With three weeks to Election Day, and with Virginia being a known battleground state, election dollars pouring into the state’s broadcast media are proving to be a mixed blessing for the television and radio stations themselves – and a curse for local advertisers.
A flood of dollars
With a largely polarized electorate, election advertising spending has become more geographically concentrated, with fewer states getting the benefit, if that’s what you want to call it, of more ad dollars. And that’s just counting the official campaigns, not the SuperPACs, who are upping the ante as well.
“The final [three-and-a-half] weeks of ad spending is likely to be the most concentrated in U.S. political history, in part because the field of battle is narrowly focused on nine key swing states,” the Washington Post reports. “[Kantar Media/]CMAG, the ad tracking firm, estimated Friday that about half as many television markets feature presidential campaign ads this year compared with 2008, even though the volume has skyrocketed.”

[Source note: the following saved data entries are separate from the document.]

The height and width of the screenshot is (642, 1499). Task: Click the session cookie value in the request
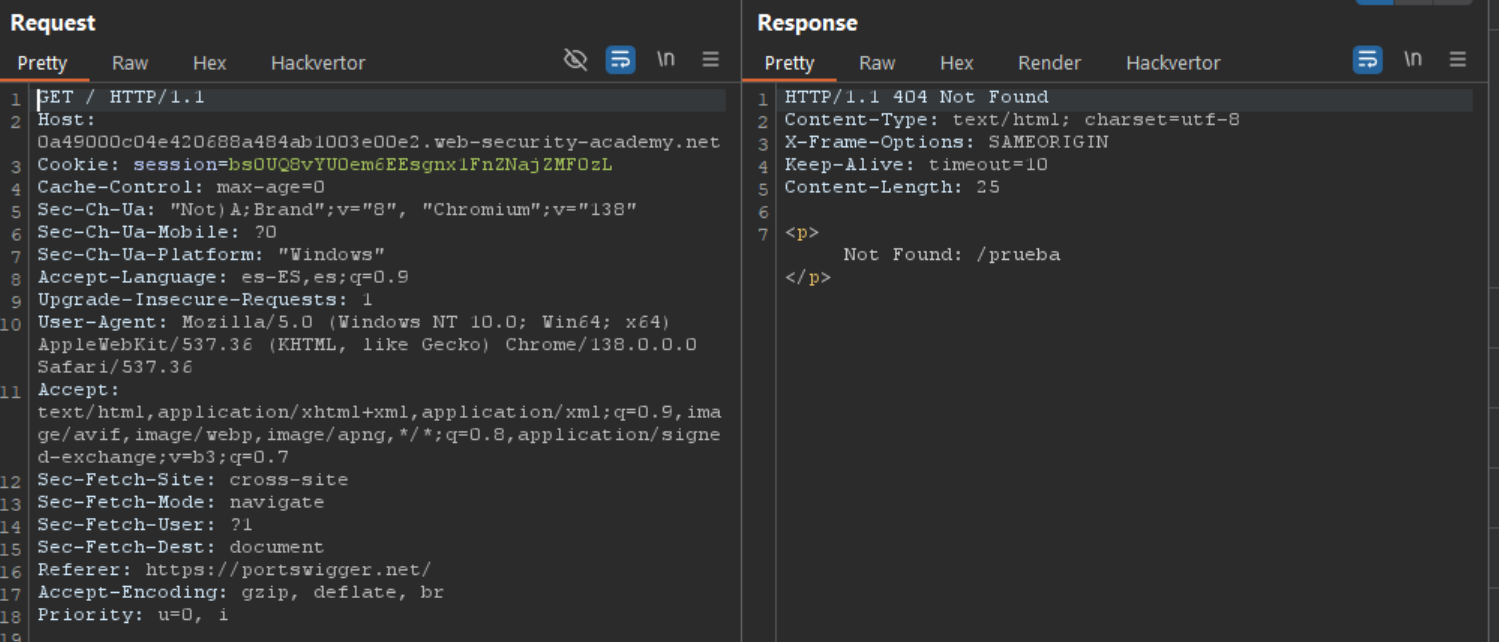[420, 165]
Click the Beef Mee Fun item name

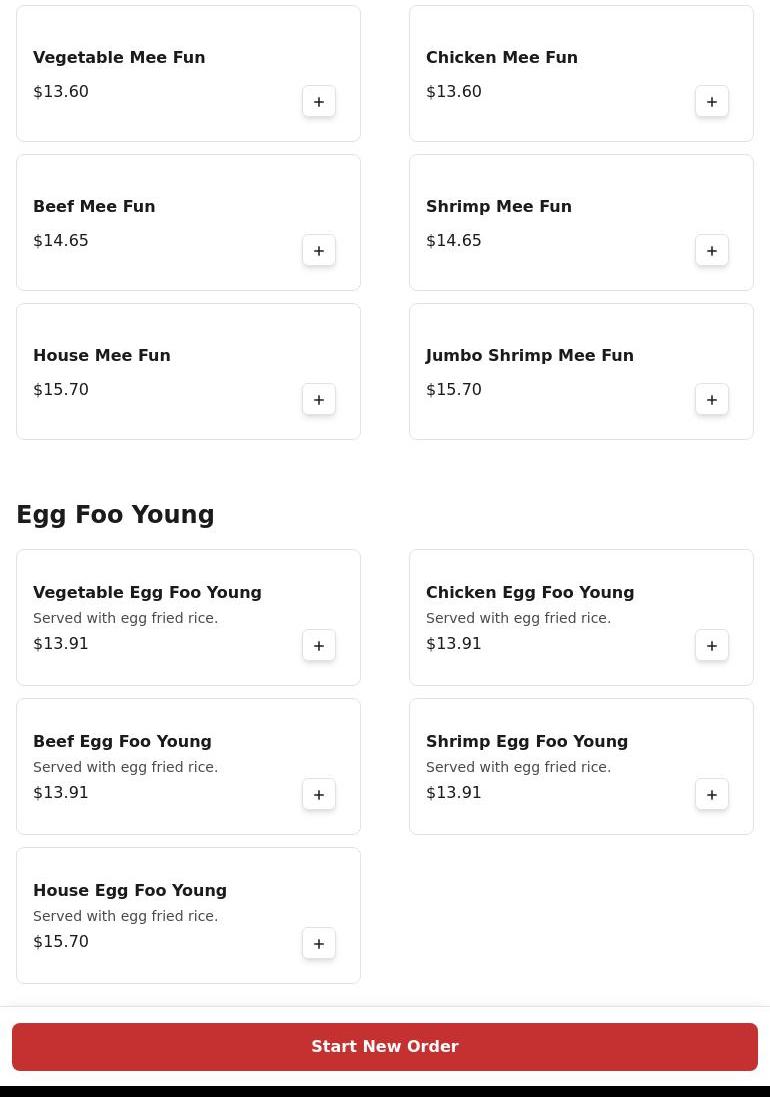tap(94, 207)
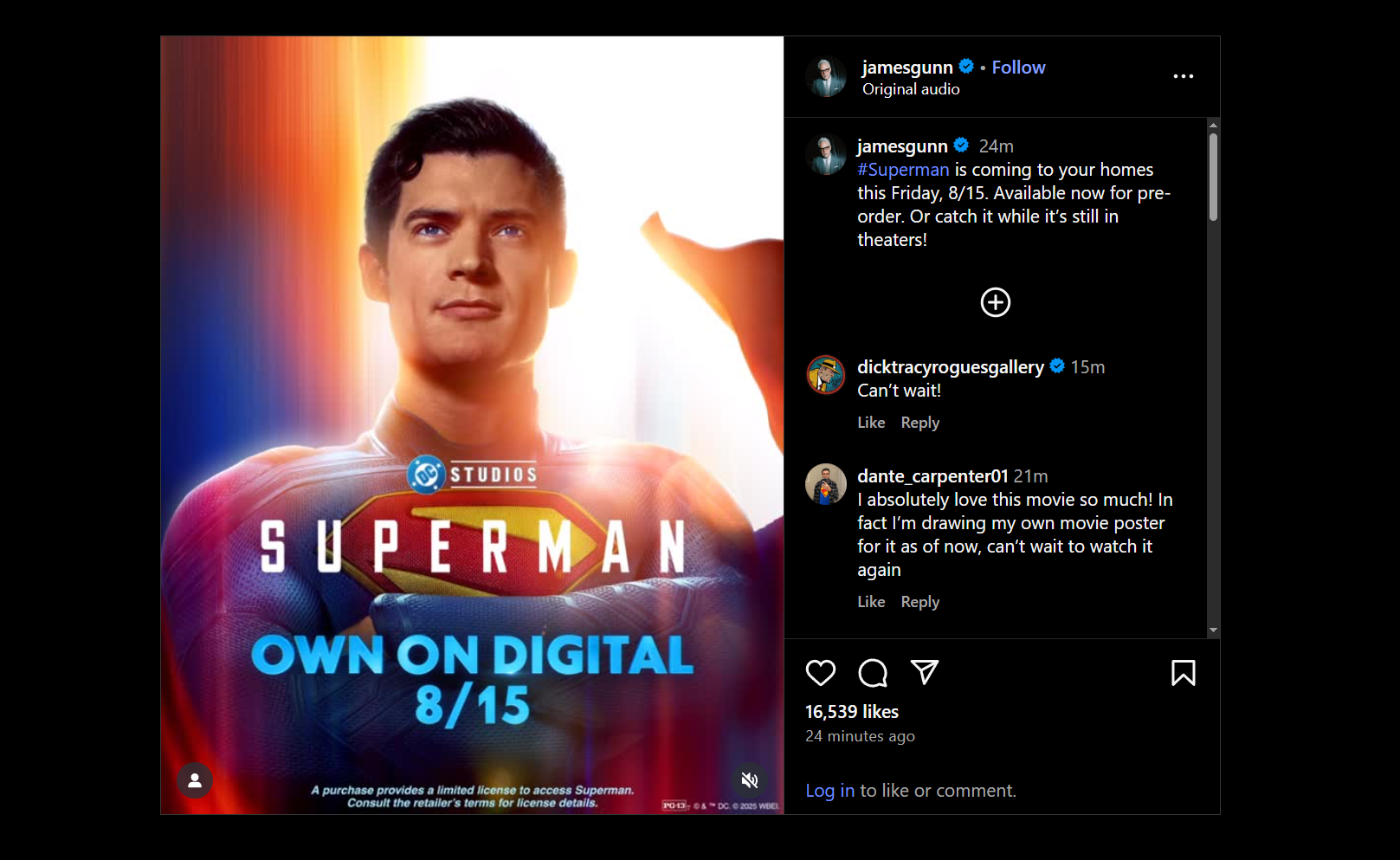Open the #Superman hashtag

click(903, 170)
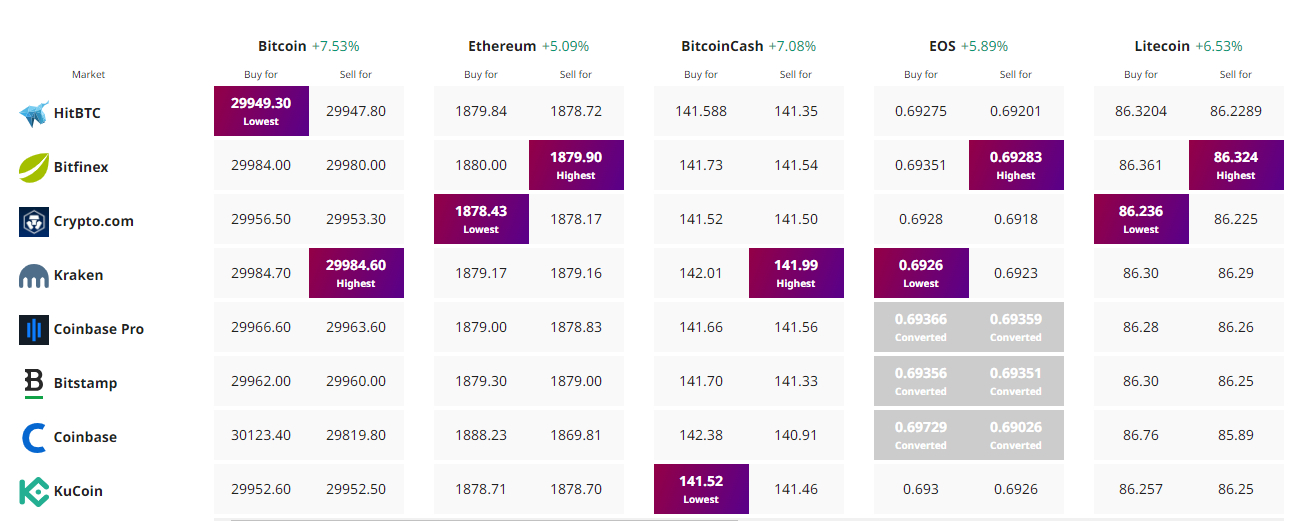The width and height of the screenshot is (1310, 521).
Task: Click Coinbase Pro converted EOS buy price 0.69366
Action: click(921, 327)
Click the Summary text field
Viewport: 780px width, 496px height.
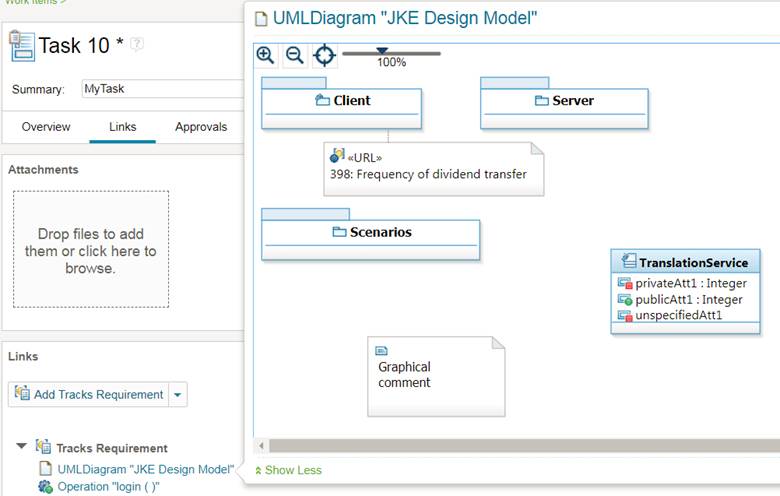160,89
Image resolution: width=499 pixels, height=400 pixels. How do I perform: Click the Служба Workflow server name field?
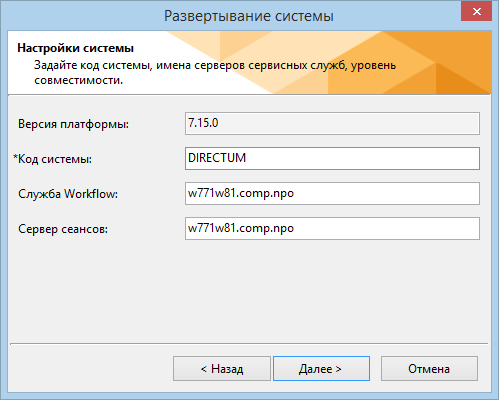tap(332, 193)
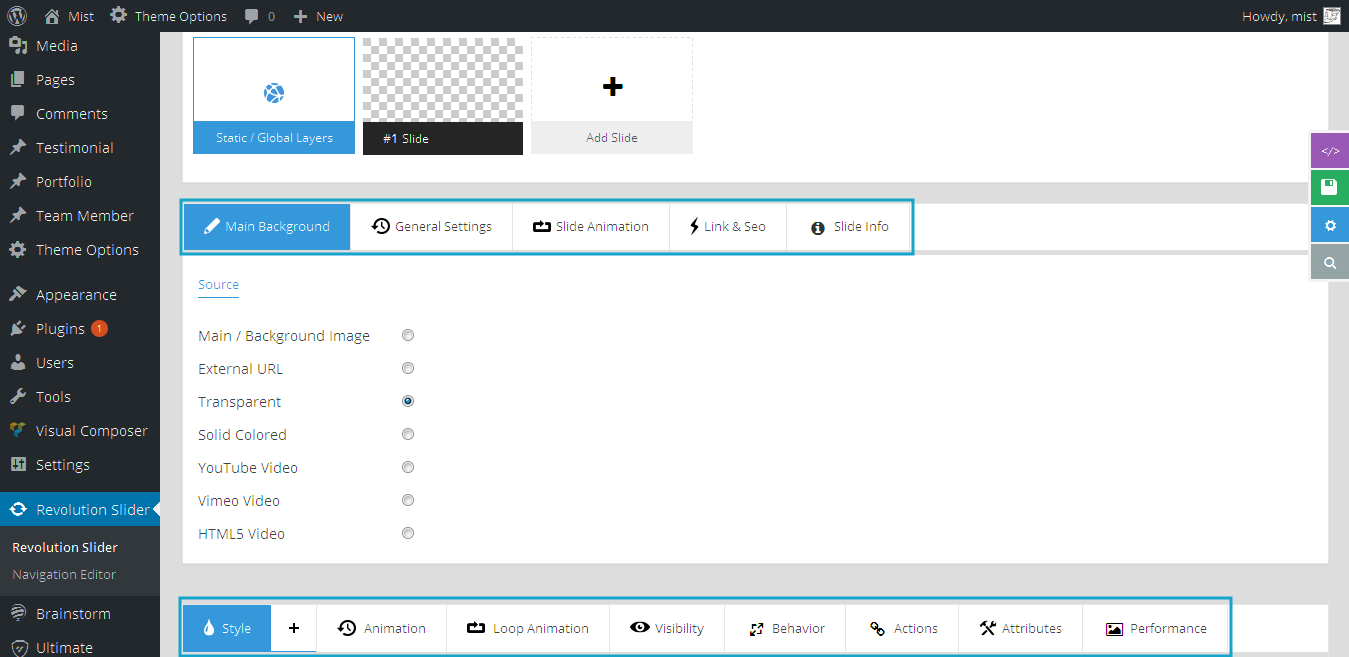Viewport: 1349px width, 657px height.
Task: Select the #1 Slide thumbnail
Action: (x=442, y=97)
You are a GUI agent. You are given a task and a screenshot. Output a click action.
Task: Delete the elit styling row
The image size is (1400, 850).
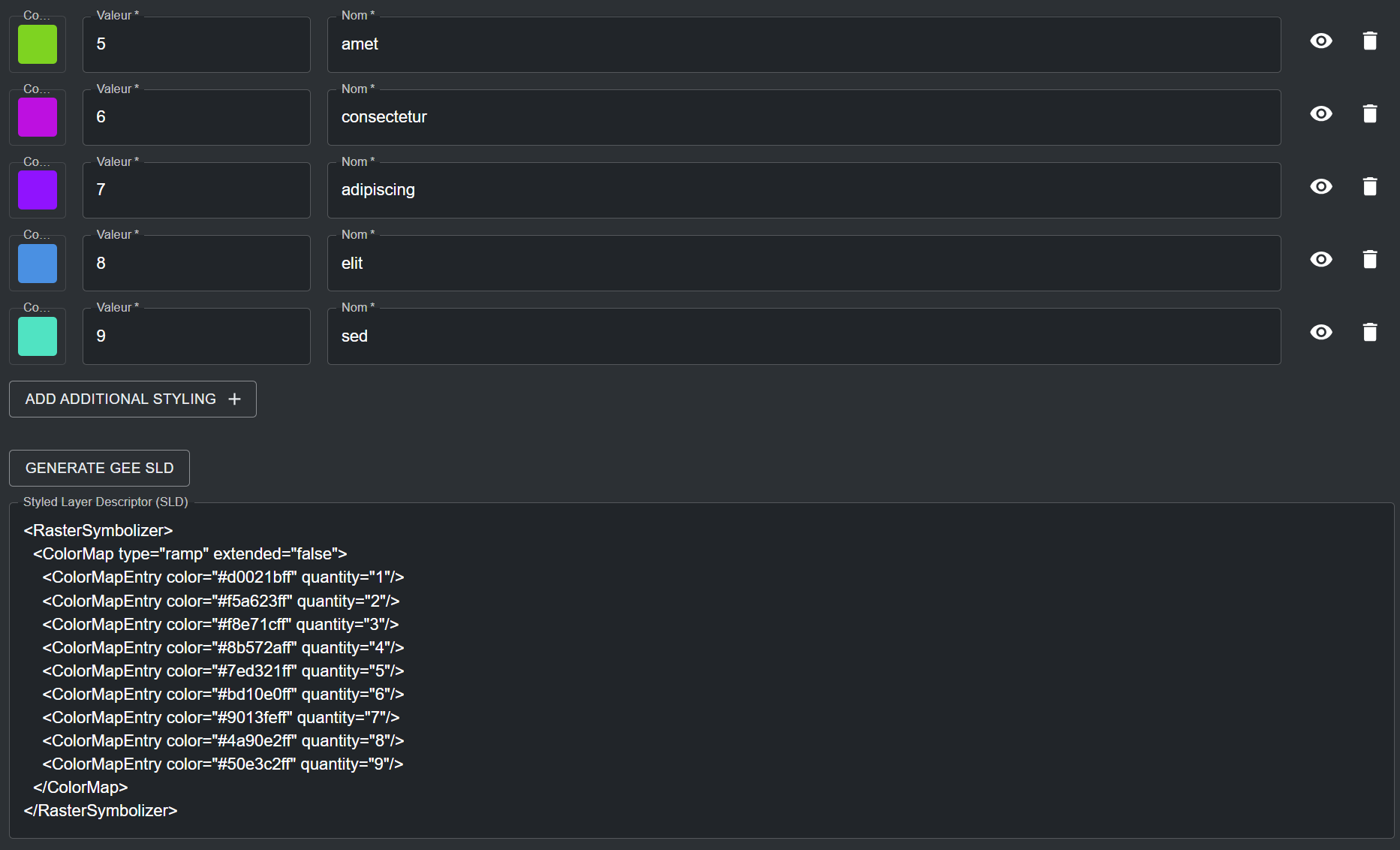(1369, 260)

It’s no surprise that the state where it’s skyrocketed most is Florida, the state with the fourth-largest population and the most voters and electoral votes among swing states. The presidential campaigns have spent more than $100 million on advertising there.
But what is surprising is that Virginia’s a close second, with $96 million spent on political ads here as of last Friday. That’s more than other battleground states with more electoral votes – including Ohio ($93 million) and North Carolina (a mere $70 million) – according to Kantar Media/CMAG estimates. It’s also something that shouldn’t be surprising to you, since we reported on Virginia’s unexpected political prominence back in June.
At best, a mixed blessing
But even to Virginia broadcasters, this dollar cascade is less than a total bonanza.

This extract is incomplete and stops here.